─── Excerto da fonte ───

A travagem desta bola no interior do planeta, composta sobretudo de ferro e tão quente como a superfície do Sol, não é um tema novo para a equipa de John Vidale e Wei Wang, da Universidade da Califórnia do Sul. Já em 2022 tinham publicado um trabalho em que defendiam que o núcleo interno da Terra poderia estar a rodar ao contrário da superfície da Terra – algo que acontecerá a cada sete décadas devido às oscilações nas velocidades de rotação da camada mais interna (o núcleo interno) e da mais externa (a crosta terrestre).

Embora o núcleo e todas as outras camadas da Terra girem na mesma direcção e com uma velocidade semelhante, continuam a existir ligeiras diferenças que, em estudos anteriores mostram que o núcleo é geralmente mais rápido no movimento do que o manto ou a crosta (a grande camada intermédia e externa da Terra, respectivamente). Mas agora, o estudo publicado na revista Nature vai mais além e mostra que, ao longo dos últimos 16 anos, o núcleo interno da Terra tem abrandado.

─── Registos fornecidos ───

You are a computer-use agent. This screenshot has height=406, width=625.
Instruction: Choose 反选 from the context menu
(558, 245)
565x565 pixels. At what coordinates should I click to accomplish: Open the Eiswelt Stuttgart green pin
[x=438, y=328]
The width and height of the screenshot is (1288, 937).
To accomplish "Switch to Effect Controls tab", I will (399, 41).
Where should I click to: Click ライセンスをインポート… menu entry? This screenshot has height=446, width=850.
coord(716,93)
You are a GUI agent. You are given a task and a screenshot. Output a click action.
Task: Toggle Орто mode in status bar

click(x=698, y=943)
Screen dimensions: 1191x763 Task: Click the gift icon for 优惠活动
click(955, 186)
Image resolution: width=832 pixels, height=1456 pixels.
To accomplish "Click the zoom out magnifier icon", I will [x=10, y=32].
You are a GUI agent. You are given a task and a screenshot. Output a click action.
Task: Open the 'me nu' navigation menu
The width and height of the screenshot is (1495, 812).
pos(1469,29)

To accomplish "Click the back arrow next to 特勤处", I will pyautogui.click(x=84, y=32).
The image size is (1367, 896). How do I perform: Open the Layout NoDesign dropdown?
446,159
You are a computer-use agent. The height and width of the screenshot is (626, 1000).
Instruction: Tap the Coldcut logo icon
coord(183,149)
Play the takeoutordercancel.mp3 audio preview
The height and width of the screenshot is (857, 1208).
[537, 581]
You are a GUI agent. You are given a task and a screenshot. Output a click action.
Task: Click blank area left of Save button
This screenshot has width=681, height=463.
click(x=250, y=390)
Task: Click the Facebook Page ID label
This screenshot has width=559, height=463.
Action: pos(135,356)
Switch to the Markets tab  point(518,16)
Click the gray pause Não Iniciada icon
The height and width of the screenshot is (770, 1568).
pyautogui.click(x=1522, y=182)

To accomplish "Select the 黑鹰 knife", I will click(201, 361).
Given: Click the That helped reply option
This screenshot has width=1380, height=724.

───

Reproduza sem alterações o trecho do excerto sobre o núcleo interno da Terra que vai de "Embora o núcleo" até "Terra tem abrandado.".

▶ [Resultado da tarefa]:
Embora o núcleo e todas as outras camadas da Terra girem na mesma direcção e com uma velocidade semelhante, continuam a existir ligeiras diferenças que, em estudos anteriores mostram que o núcleo é geralmente mais rápido no movimento do que o manto ou a crosta (a grande camada intermédia e externa da Terra, respectivamente). Mas agora, o estudo publicado na revista Nature vai mais além e mostra que, ao longo dos últimos 16 anos, o núcleo interno da Terra tem abrandado.